To read this kind of dataset, you can use the helper class POS available in the sparknlp.training module.

from sparknlp.training import POS


train_data = POS().readDataset(spark, "train_data.txt")
train_data.show()

+-----------------------------+--------------------+--------------------+
|                         text|            document|                tags|
+-----------------------------+--------------------+--------------------+
|우 리 모 두 는 자 연 어 처...|[{document, 0, 32...|[{pos, 0, 0, LL, ...|
+-----------------------------+--------------------+--------------------+

The POS class creates a spark data frame with the text, document, and tags columns.
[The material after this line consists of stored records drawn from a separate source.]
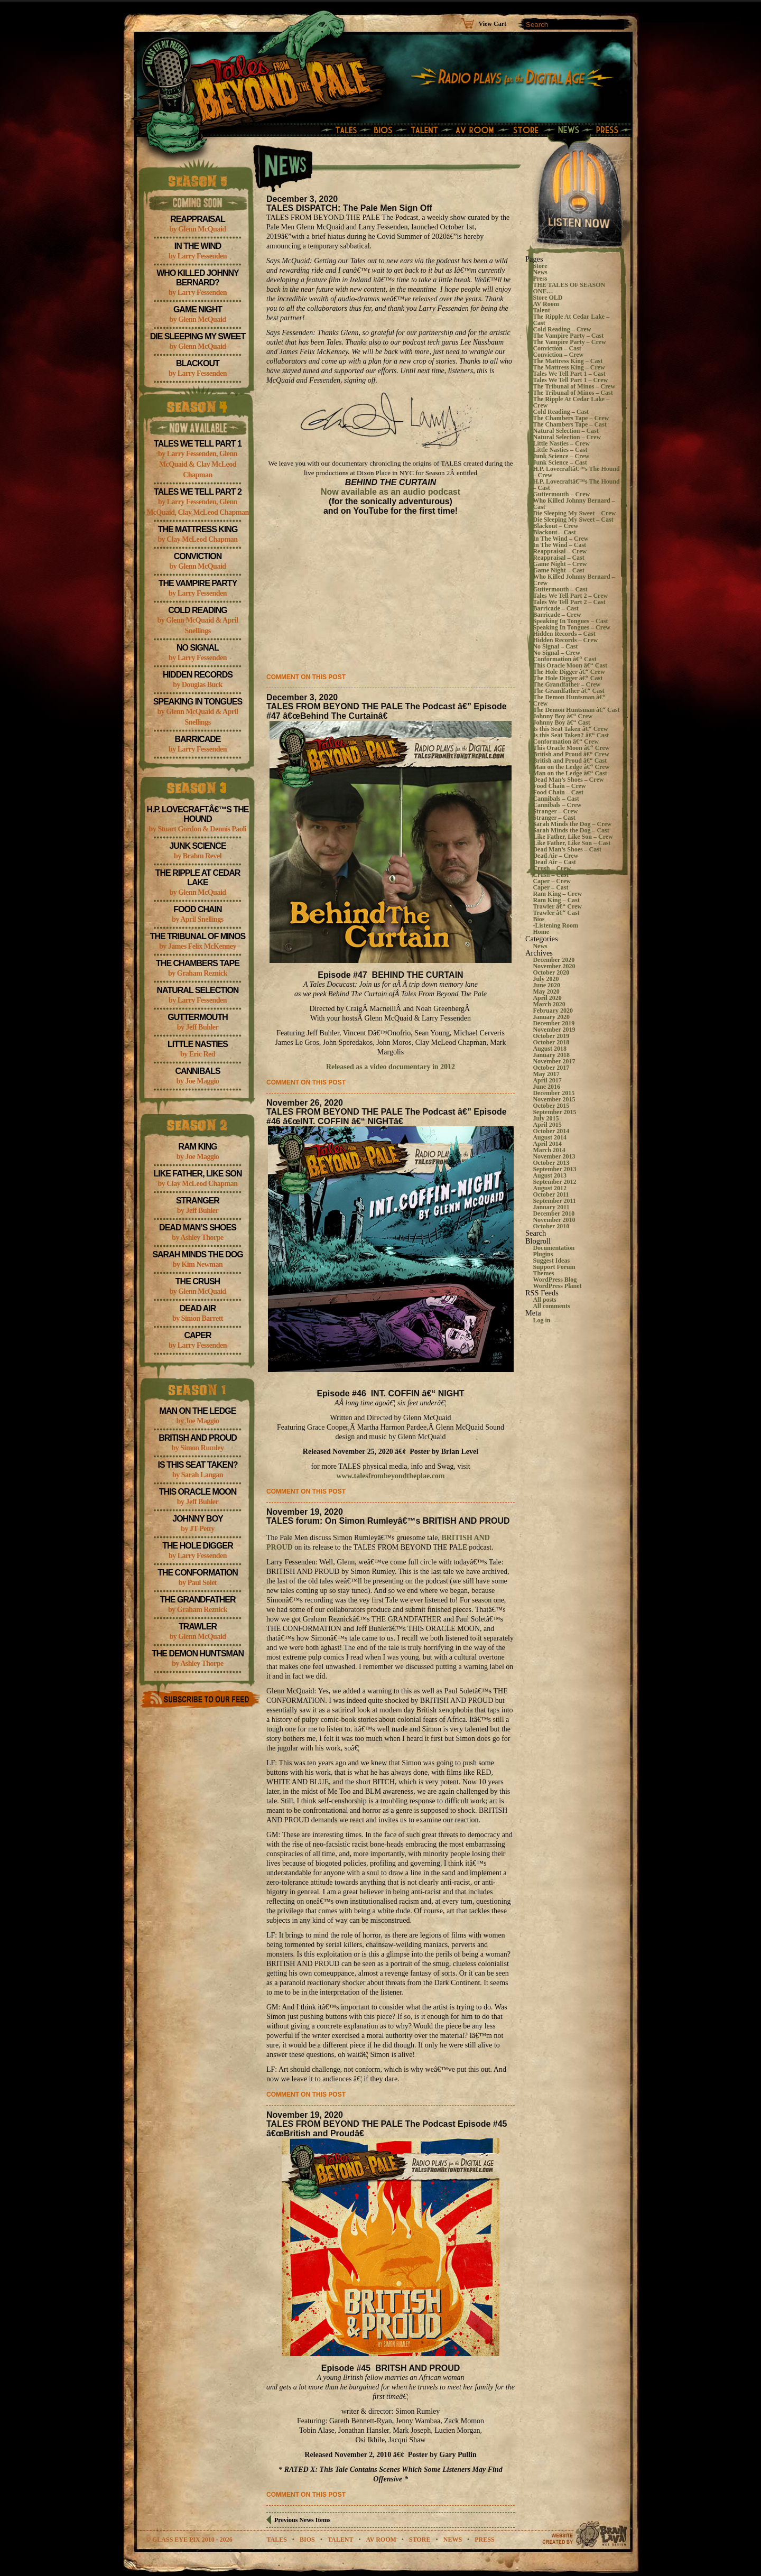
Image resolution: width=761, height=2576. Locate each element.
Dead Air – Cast (554, 862)
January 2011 (551, 1207)
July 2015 (546, 1118)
They contain, respectively, the raw text, the DOCUMENT annotation, and the POS annotation of the corpus. The WordSegmenterApproach needs information on these columns is to train the model, so we need to set them as the input and POS columns:

wordSegmenter = (
    WordSegmenterApproach()
    .setInputCols(["document"])
    .setOutputCol("token")
    .setPosColumn("tags")
    .setNIterations(10)
    .setFrequencyThreshold(1) # Since our data is very small
)

pipeline = Pipeline().setStages([documentAssembler, wordSegmenter])

Then, to train the model we fit it into the training data:

pipelineModel = pipeline.fit(train_data)

Done, we have our brand-new Word Segmenter model. Let’s see how to use it in practice. We will use the LightPipeline to make predictions directly on strings instead of using spark data frames. You can learn more about this class in this link and in this previous post.

lp = LightPipeline(pipelineModel)

lp.annotate("우리모두는자연어처리를좋아합니다!")

{
  "document": ["우리모두는자연어처리를좋아합니다!"],
  "token": ["우리", "모두는", "자연어", "처리를", "좋아합니다", "!"]
}

The results from Light Pipelines are a dictionary if only one string was passed or a list of dictionaries if a list of strings is used.

That’s it! Now you know how to train a new Word Segmenter model, as well as how to use a pretrained one!

Conclusion

In this post, you learned about word segmentation and how to perform this NLP task using pretrained models in Spark NLP. You also learned how to train a new model using labeled data and are ready to segment words in Chinese, Japanese, Korean, or Thai.